If there is a site that requires this type of accurate timing information, an exception should be able to be created, but it should be off by default.
We just keep seeing these timing attacks. There is just no reason a random web site needs accurate information from your browser to function.
Re: (Score:2)
They keep adding timing noise to these API's as attacks show up but this really speaks to the need to have the noise in the core I/O libraries, not inside each new API.
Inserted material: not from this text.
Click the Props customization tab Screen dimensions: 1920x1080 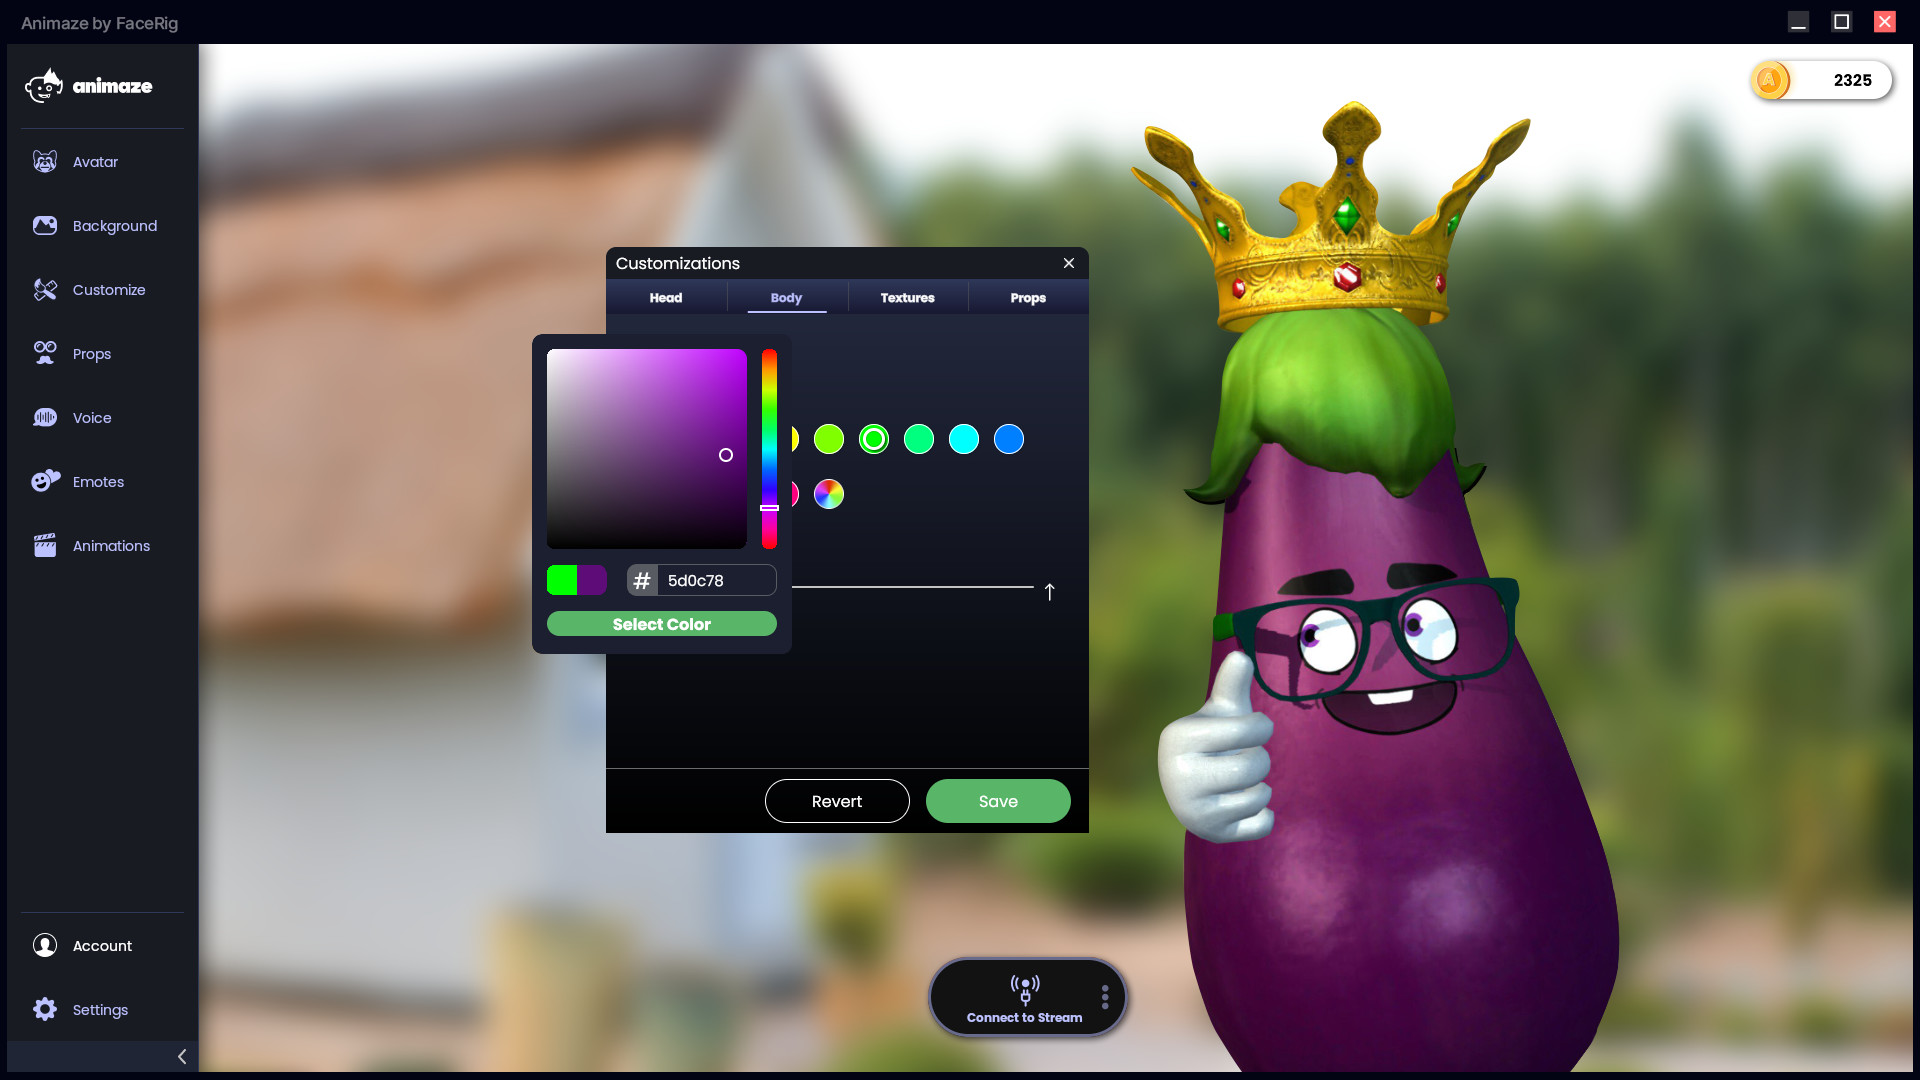tap(1027, 297)
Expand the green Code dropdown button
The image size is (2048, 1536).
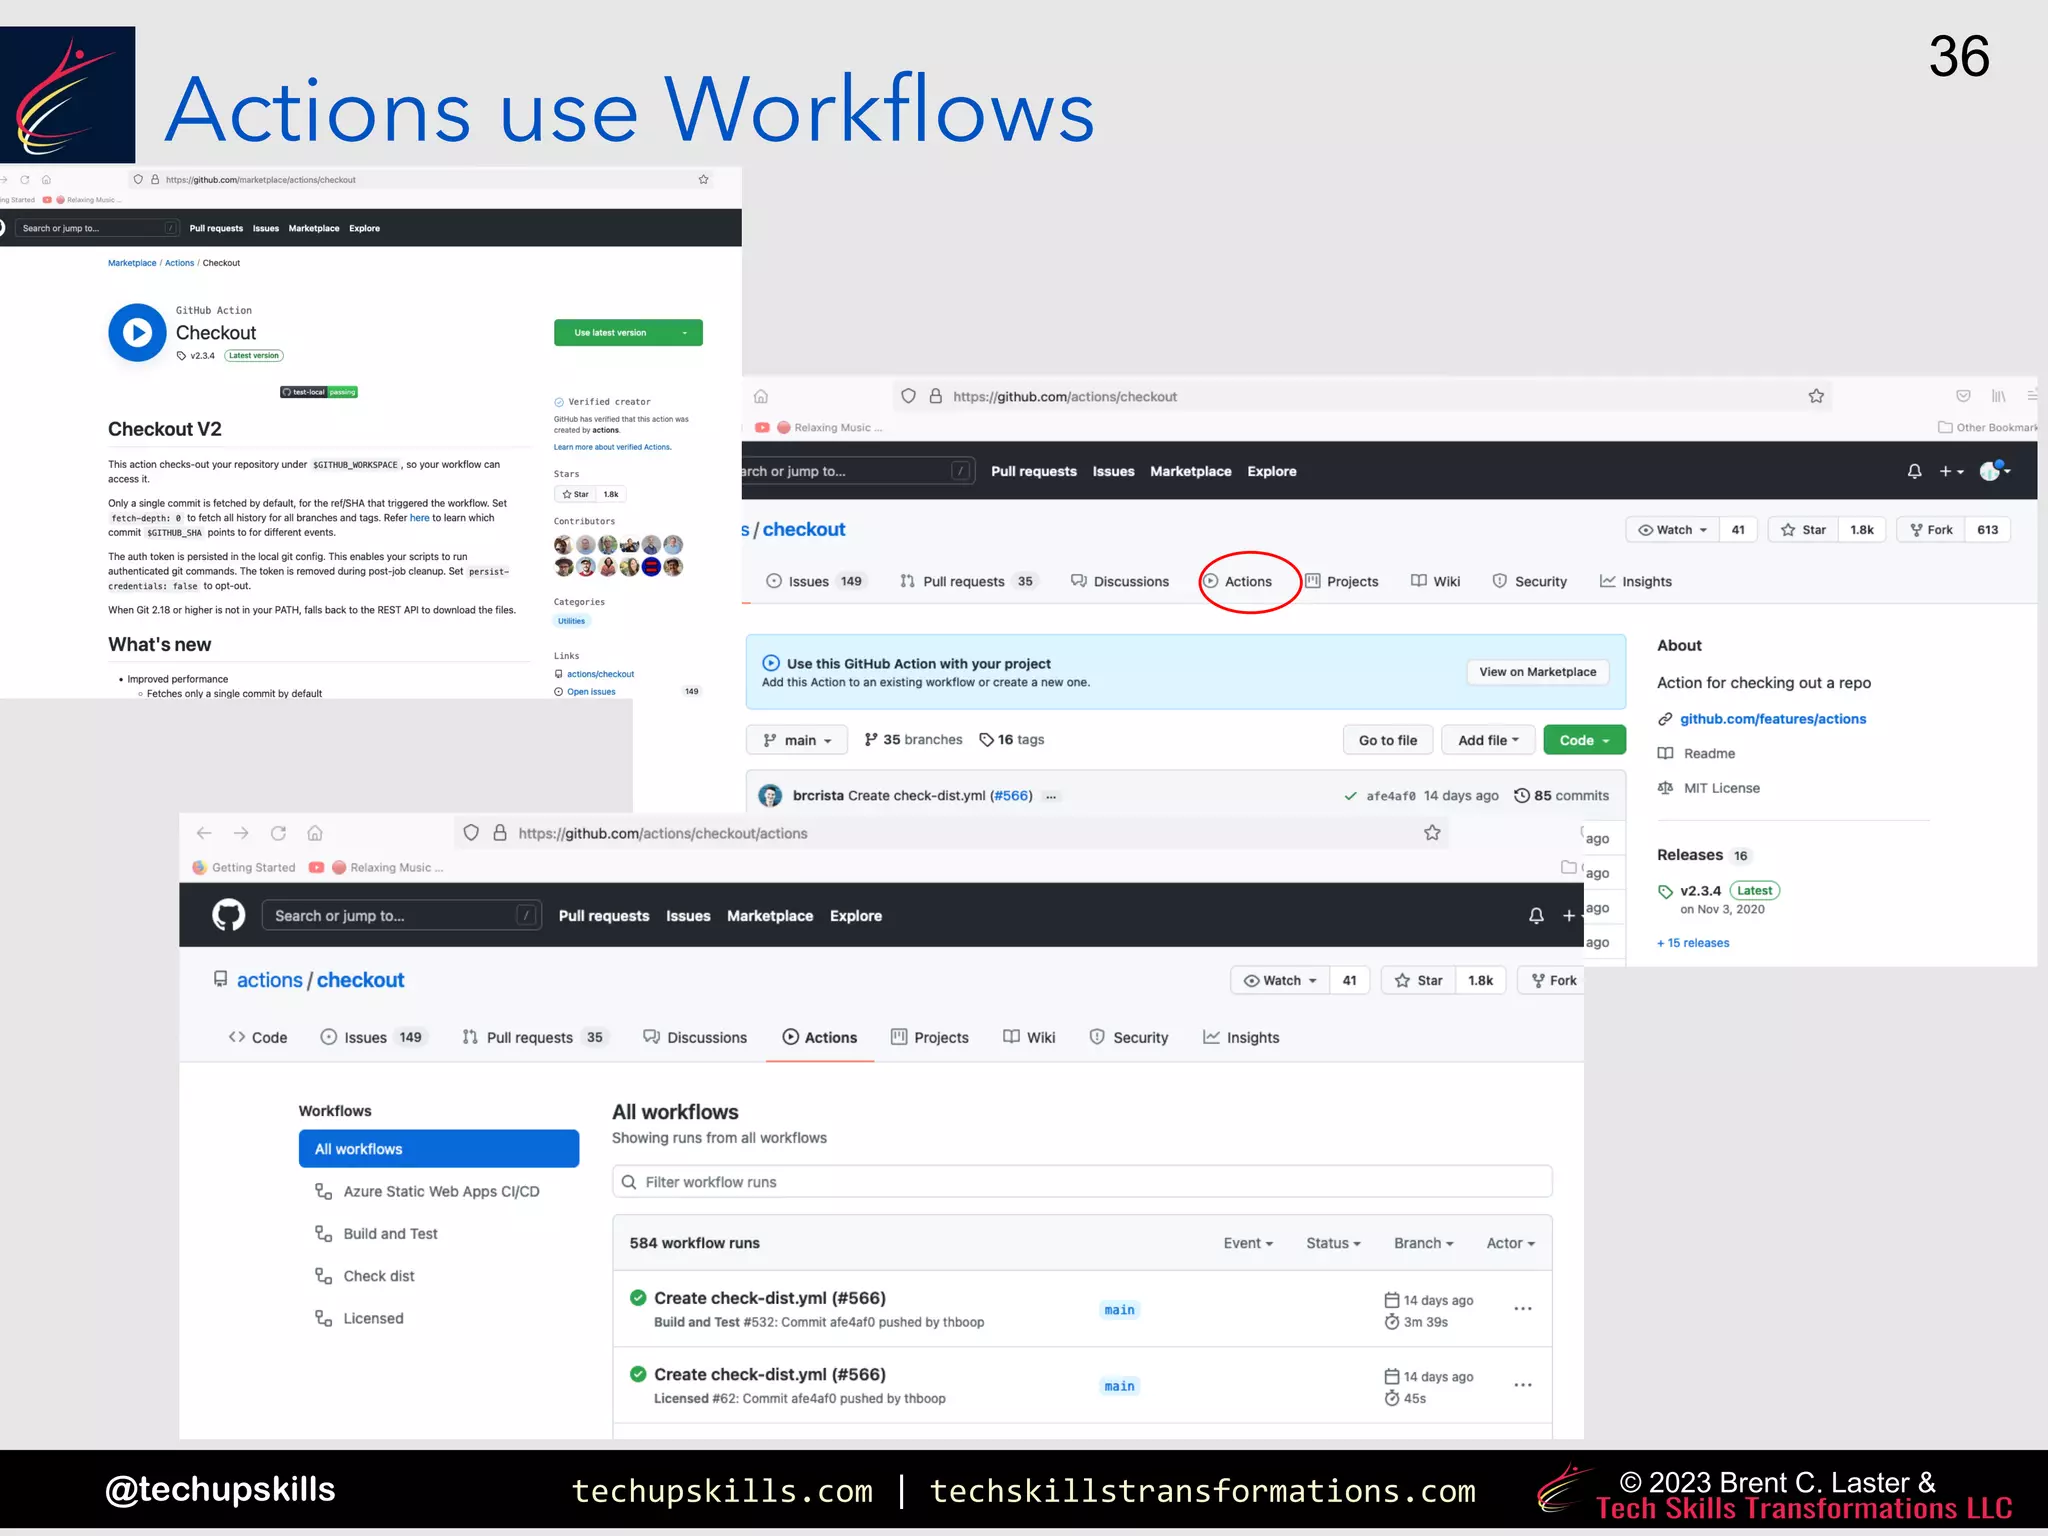tap(1584, 740)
If it's writing to disk in any way it should go through a code path with timing noise.
It would be easier on the feature developers too.
Probably in the network API's too. Have a turbo mode in preferences at one end of a privacy slider, maybe. Default should be safe but the browser benchmark people incentivize the wrong thing. "You get what
Yes. So? (Score:2)
It comes as absolutely no surprise that when you can execute code on a device, you may be able to gather fingerprints from other code running on that device. You get very little from that though. Basically the only useful case is if one website generates a specific usage pattern, another one may be able to detect that. But you could have gotten the same thing by just having the two sites communicate directly. Yes, there is a covert channel. No, it is not one that matters.
Doesn't work on Windows? (Score:2)
For Firefox Users (Score:1)
it's only for facebook (Score:3)
And we know chrome users are logged in their google account at all times directly in the browser, ready to tell the ad-networks which user it is exactly. Google have no need for it, for now.
So, the only place actually using this feature is facebook. The only kid left out of the google ad network.
Ha! (Score:2)
Fooled you. I don't run JavaScript.
Jokes on them.... (Score:2)
My main downloads drive is a punch card machine.... lets see them try....
Why web browsers, why? (Score:2)
No user interaction (Score:2)
No user interaction is required? So I won't have to allow javascript with noscript?
My other question is whether having your browser profile on a ramdisk makes this easier or harder for them to track you.